Creating a config file
Create a file with the name config
inside your ~/.ssh directory. Edit as per your naming convention and copy the below content inside config
file.
#keshav-personal account
Host github.com-keshav-personal
HostName github.com
User git
IdentityFile ~/.ssh/keshav_git
#keshav-work account
Host github.com-keshav-work
HostName github.com
User git
IdentityFile ~/.ssh/keshav_work_git
Using new setup for using GitHub
With this setup you can clone and make changes in your personal and work related repositories. For example I want to clone my private repository which has the SSH url as
git@github.com:alpha951/keshav_private_repo.git
To clone this repo I need to run below command in my terminal. Note that I’ve modified git@github.com to git@github.com-keshav-personal this will ensure that my shell automatically fetch ssh key from ~/.ssh/config file with hostname as github.com-keshav-personal which is my personal GitHub configuration.
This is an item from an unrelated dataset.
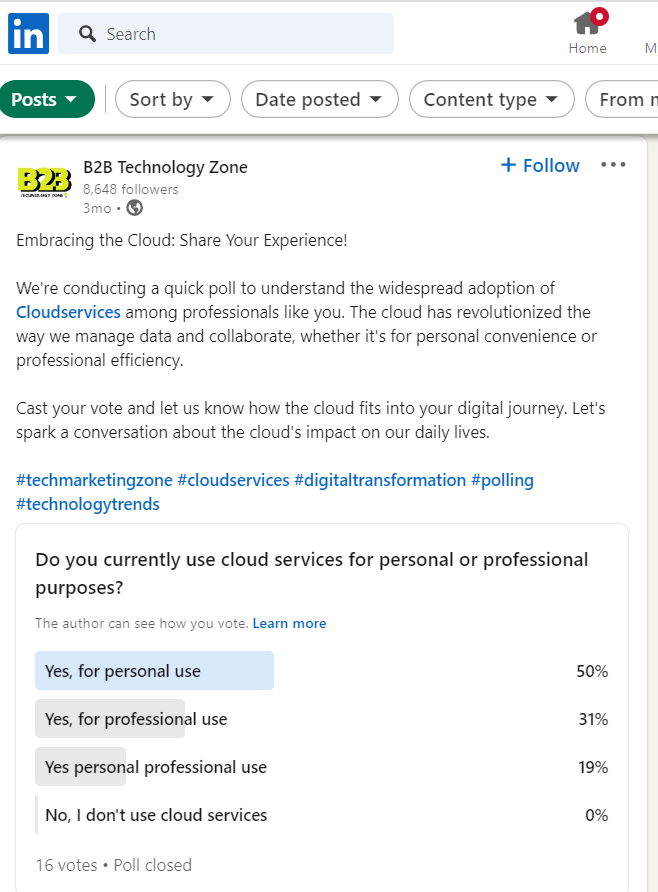The width and height of the screenshot is (658, 892).
Task: Select poll option Yes, for personal use
Action: click(x=321, y=671)
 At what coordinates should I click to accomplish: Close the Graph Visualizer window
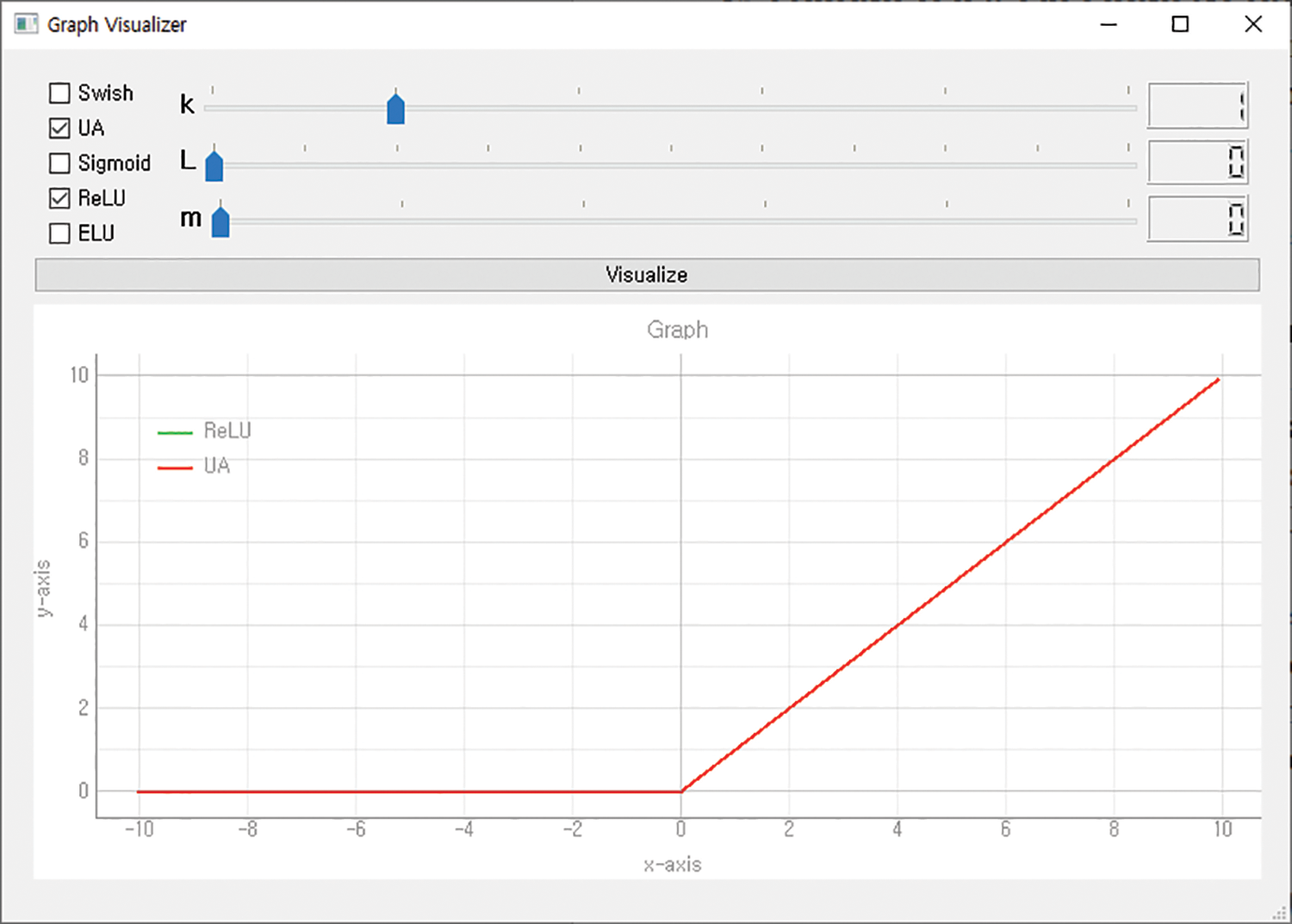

git clone git@github.com-keshav-personal:alpha951/keshav_private_repo.git
Make sure you push commits with correct author name
While working with multiple git accounts you don’t want to make a commit in your work repository with your personal git username. To avoid this just set the repository specific username in the cloned directory.
So for instance if I am working on my personal repository I’ll make sure to set below username and email in my cloned repository so it will override the globally setup username. GitHub identifies contributor’s GitHub profile using their emails so it’s the most that you set correct email in your repository.
git config user.email "keshav950personal@gmail.com" && git config user.name "alpha951"
Add correct remote origin to your cloned repository
To push or pull to the correct account we need to add the remote origin to the project. So for the example we discussed before I’ll use below command to setup correct remote origin.
git remote add origin git@github.com-keshav-personal:alpha951
To update remote origin for existing repository you can use below command
git remote set-url origin git@github.com-keshav-personal:alpha951/keshav_private_repo
Now you can simply use git pull and git push commands
to update your local projects and commit contributions to the remote.
Voila! You have successfully set up your GitHub accounts. I hope this helped.